Comments on “The Effects of Aerobic and Resistance Exercise Training on Liver Enzymes and Hepatic Fat in Iranian Men With Nonalcoholic Fatty Liver Disease”


Makan Cheraghpour 1 , Azita Hekmatdoost 2 , Alireza Ghaemi ORCID 3 , *

1 Nutrition and Metabolic Diseases Research Center, Ahvaz Jundishapur University of Medical Sciences, Ahvaz, IR Iran

2 Department of Clinical Nutrition, Faculty of Nutrition and Food Technology, Shahid Beheshti University of Medical Sciences, Tehran, IR Iran

3 Department of Basic Sciences and Nutrition, Health Sciences Research Center, School of Public Health, Mazandaran University of Medical Sciences, Sari, IR Iran

How to Cite: Cheraghpour M, Hekmatdoost A, Ghaemi A. Comments on “The Effects of Aerobic and Resistance Exercise Training on Liver Enzymes and Hepatic Fat in Iranian Men With Nonalcoholic Fatty Liver Disease”, Hepat Mon. Online ahead of Print ; 16(5):e58755. doi: 10.5812/hepatmon.35162.

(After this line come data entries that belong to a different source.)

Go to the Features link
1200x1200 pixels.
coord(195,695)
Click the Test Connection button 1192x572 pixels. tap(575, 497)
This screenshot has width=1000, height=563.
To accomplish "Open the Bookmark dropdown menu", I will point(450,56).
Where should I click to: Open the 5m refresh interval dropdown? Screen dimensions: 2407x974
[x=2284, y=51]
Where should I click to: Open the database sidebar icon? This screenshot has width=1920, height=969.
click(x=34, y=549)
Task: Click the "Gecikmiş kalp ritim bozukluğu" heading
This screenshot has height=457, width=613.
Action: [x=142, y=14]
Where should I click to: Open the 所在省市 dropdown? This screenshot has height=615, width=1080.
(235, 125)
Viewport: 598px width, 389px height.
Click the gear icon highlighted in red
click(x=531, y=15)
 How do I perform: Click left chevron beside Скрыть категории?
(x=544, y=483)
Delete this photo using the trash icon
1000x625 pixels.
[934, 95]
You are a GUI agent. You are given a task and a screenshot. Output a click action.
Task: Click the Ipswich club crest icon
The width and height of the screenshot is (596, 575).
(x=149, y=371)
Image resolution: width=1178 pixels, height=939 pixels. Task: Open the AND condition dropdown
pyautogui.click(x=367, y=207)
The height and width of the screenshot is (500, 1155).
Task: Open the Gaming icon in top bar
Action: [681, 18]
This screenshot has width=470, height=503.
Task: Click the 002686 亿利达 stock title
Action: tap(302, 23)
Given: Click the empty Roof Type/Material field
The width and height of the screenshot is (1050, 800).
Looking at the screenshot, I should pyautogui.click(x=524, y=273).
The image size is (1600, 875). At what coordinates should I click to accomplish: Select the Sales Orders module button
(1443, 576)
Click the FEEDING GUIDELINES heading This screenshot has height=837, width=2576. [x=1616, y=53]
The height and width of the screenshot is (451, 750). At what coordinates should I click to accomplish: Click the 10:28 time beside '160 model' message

Hepatitis Monthly: 16 (5); e58755
Published Online: April 30, 2016
Article Type: Letter
Received: December 12, 2015
Accepted: April 16, 2016

Dear Editor,

We read with great interest the article entitled “The Effects of Aerobic and Resistance Exercise Training on Liver Enzymes and Hepatic Fat in Iranian Men With Nonalcoholic Fatty Liver Disease” (1) the authors reported that both the aerobic (AT) and resistance (RT) exercise training significantly reduced the hepatic fat content, alanine amino transferase (ALT), and aspartate amino transferase (AST) levels in patients with nonalcoholic fatty liver disease (NAFLD). However, these results have been shown in previous studies (2-9), and we believe that the current study provides an important contribution to the literature. Therefore, we needed to point out some issues.

NAFLD is a disease that is directly related to lifestyle, so its prevalence is a consequence of the rising incidence of obesity, diabetes, and other metabolic syndrome components (10). On the other hand, it seems that lifestyle modifications and changes in the composition of the diet also play a key role in the treatment of NAFLD (10). Eating fat, saturated/trans, unsaturated fat with an emphasis on omega-3, simple sugars, fiber, processed meats and fast food play a pivotal role in prevention, improvement or worsening of this multifactorial disease. Therefore, it is important to assess the diet of patients because of its potential role in NAFLD. Changes in diet would be considered confounding factors in this study; however, the dietary intakes of the participants in this study have not been evaluated. At the same time, patients with NAFLD should receive dietary advice regarding the most acceptable therapy for their disease (10).

Moreover, it is not clear in this study whether the subjects represented new cases of NAFLD, if they had previously received any therapy, or how long they had been diagnosed with the disease.

Furthermore, according to the aim of this study, the amount of physical activity at baseline was not determined, and it is not clear if there were any differences between the three groups of patients in terms of their initial total physical activity.

Finally, we suggest that this study be revised once more so that readers of this journal can clearly understand how the effects of daily exercise improve NAFLD.